騎獣としている怪馬は平地の生き物なので、山道だと思い切り走れず、体温が奪われてしまう。術を使えば温度調節くらいしてあげられるが、何時間も持続させるほどの体力はラズにはない。だからずっと相棒であるスイを心配しているのだが、当馬は強がって弱音を吐こうとしない。
牙の郷を出て一日目の夜。
ラズと女司祭ウィリ、それから竜人アクラキールは、道程の途中にある竜人の郷に宿泊をした。
終始びくびくしていた新しい仲間アクラキールは、今は毛布に包まって、フクロウみたいに動かない。
「キール……ねえ、もう寝たの」
昼間にポツポツ話をして、彼が牙の郷からほとんど出たことがないことや、語学や美術が取り柄なこと、水を操る術が得意なことを聞いたが、今ひとつ打ち解けられていない。
ラズの呼びかけに、毛布のダルマがびくっとしたが、寝たふりのつもりか、固くなったまま一向に動かない。
「…………」
──そんな反応をされると、いたずら心がもたげる。
『ラズ……それは駄目』
毛布を剥がして驚かそうと足を忍ばせ近寄ろうとしていたら、小人の女司祭ウィリに咎められた。今度はラズがぎくっとする。
『ちぇ』
おもちゃを取り上げられた子どものようにすねて部屋の隅に戻ると、彼女はラズと毛布の塊を交互に見て眉を顰めた。真面目な彼女はこの状況をあまり良くないと判断したらしい。
『うーん……。言葉の勉強をしましょって……声かけてくれる?』
『あ、うん』
ウィリは小人の言葉しか話せない。挨拶ならしているのは見たことがあるが、主述の順番も違う他言語になかなか苦労をしているようだ。一方ラズは、白銀の竜が残してくれた記憶のおかげで、今では小人の言葉も竜人の言葉も苦労なく聞きとり話すことができる。

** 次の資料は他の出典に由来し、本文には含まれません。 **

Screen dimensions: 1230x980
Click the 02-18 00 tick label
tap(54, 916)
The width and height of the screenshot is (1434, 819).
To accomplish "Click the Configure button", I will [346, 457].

彼女の言葉を伝えると、毛布がもぞもぞと動いての隙間から眼鏡がぼんやり光った。
『アクラキールは、好きな食べ物は何?』
彼女は頬杖をついて穏やかに笑いながらゆっくりと質問する。それを単語の対応が分かるようにゆっくり訳すと、どもり気味の、今にもひっくり返りそうな声が帰ってきた。
「ええと……パンケーキ、です」
「パンケーキ?」
ラズは目をパチパチさせた。
「族長代理の奥さんが、一度だけ焼いてくれて、あの……」
「ふわふわで甘い、卵入りのパンだよね」
彼はおどおどと頷く。それをウィリに伝えると、彼女はにこりと笑った。
『だから、人間のことが、嫌いじゃないのね?』
「そ、そう……もっと、知りたくて。でも、怖くて一人では山を降りられない……」
「唯一山地から出るシャルはあんなだしね」
二人の会話を想像してみる。どもるアクラキールにシャルグリートが『ああん?』とひと睨みして速攻終了しそうだ。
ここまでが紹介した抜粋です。